Task objective –
Transcribe the entries below word for word, beginning at the line with "This screenshot has height=444, width=879." and stopping after the line with "the Add New"; drop all pictures.

─── Exercise inputs ───

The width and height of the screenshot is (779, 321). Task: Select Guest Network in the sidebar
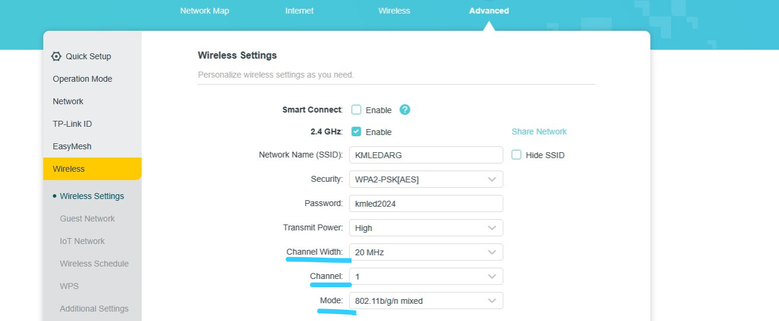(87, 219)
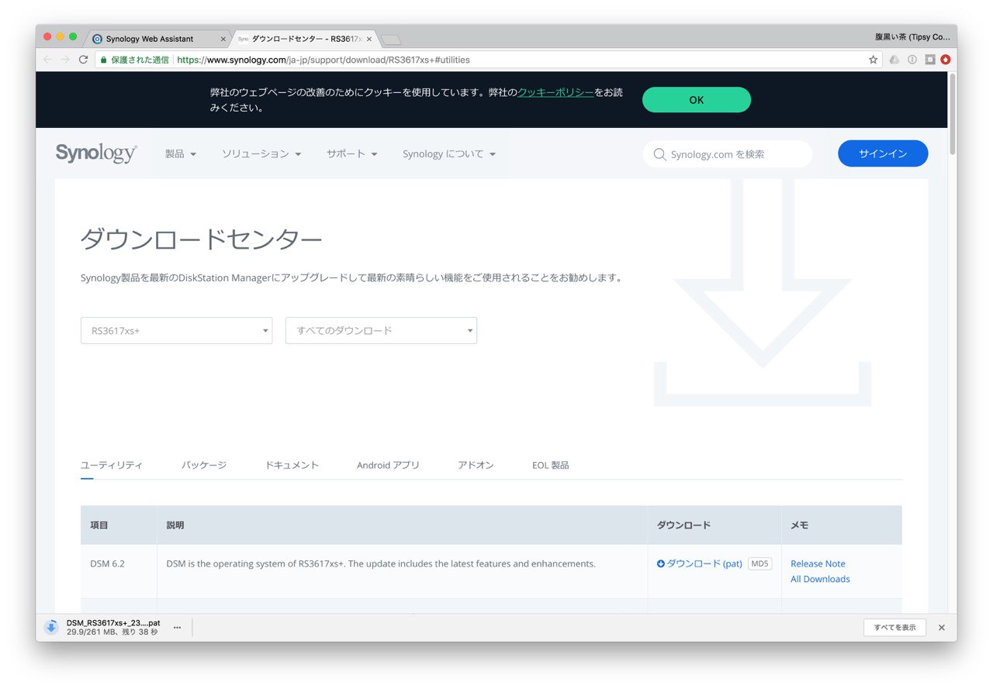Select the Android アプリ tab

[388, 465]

───
─── Exercise inputs ───

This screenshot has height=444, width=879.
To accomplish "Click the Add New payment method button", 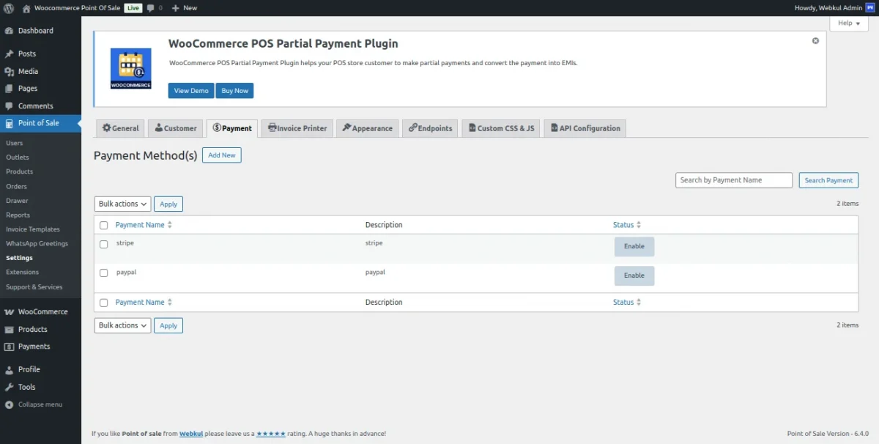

───
─── Exercise inputs ───

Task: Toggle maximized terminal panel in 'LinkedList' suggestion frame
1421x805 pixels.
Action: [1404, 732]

───

Written solution –
This screenshot has height=444, width=879.
To accomplish "Click the Add New payment method button", 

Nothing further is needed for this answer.